Token consumption is exploding, but teams are waking up to a brutal reality: a cool demo doesn't equal a sustainable business. When you rely entirely on massive closed models, you are renting someone else's competitive advantage. Your unit economics are broken, you have zero portability, and your moat is non-existent as everyone is using the same generic model.
The next phase of AI isn't going to be about who can write the best prompt for a generic model. It's going to be about specialized, domain-specific agents that are deeply tuned to your specific data and your product. You can't build that future unless you actually own the post-training loop.
The real magic of The Inference Fabric is the unified workflow:
Train → Deploy → Monitor → Collect → Retrain.
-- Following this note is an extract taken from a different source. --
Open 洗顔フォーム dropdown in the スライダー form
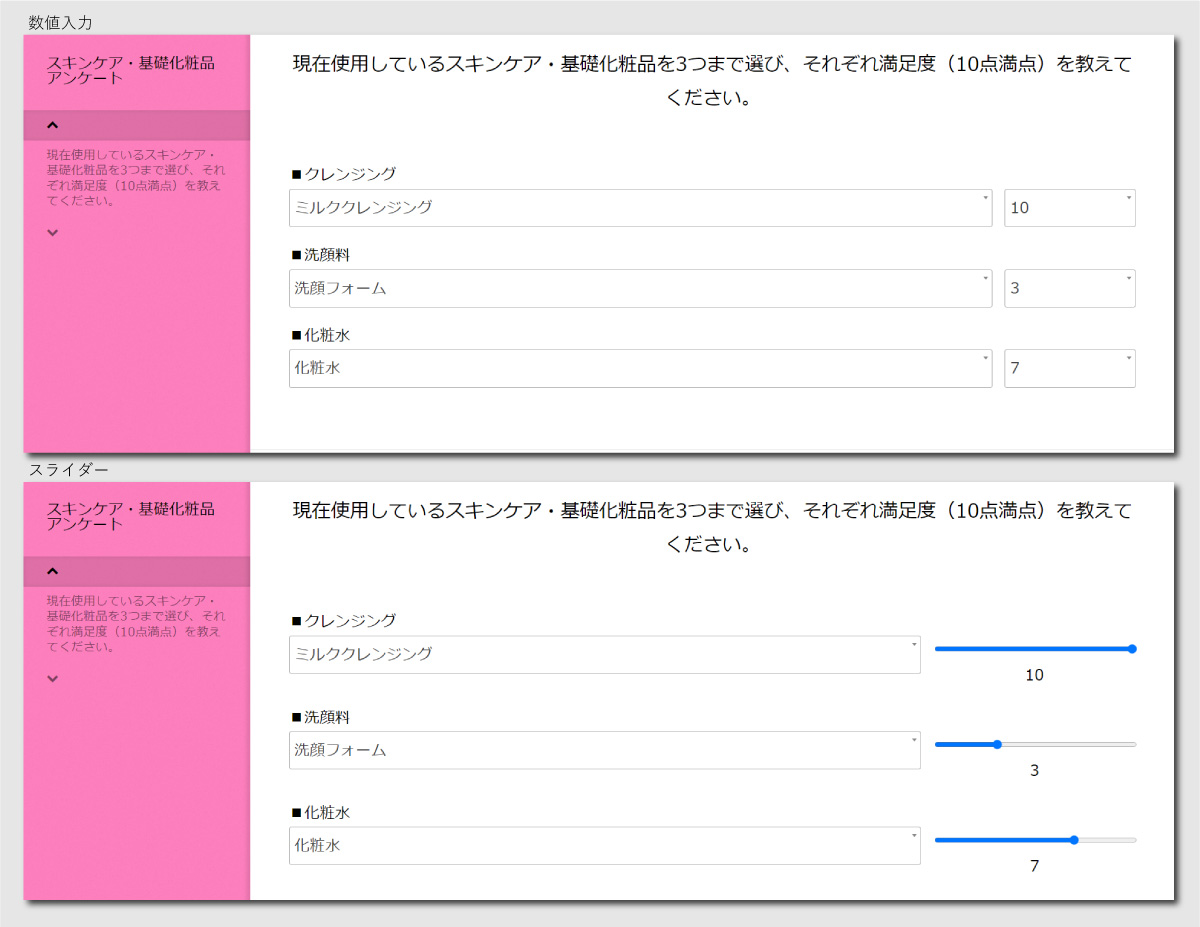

Fragmented workflows kill iteration speed. Training a model in one environment and serving it in another creates massive friction. With The Inference Fabric, the gap between a trained checkpoint and a live production endpoint is zero.
A new checkpoint becomes a live deployment in seconds via WeightSyncer—you can test 10 different model versions in the time it would take just to provision a DIY cluster. Training and inference happen in the exact same place, so there's no exporting data, no migrating models, no messing with format conversions. And because we give you CUDA-level correctness guarantees, what you train is exactly what you deploy. No surprises. Finally, if you are an early-stage startup and can’t saturate a full node with a single LoRA, we support Multi-Lora deployments so that you can seamlessly scale up from experimentation to production across your PMF journey.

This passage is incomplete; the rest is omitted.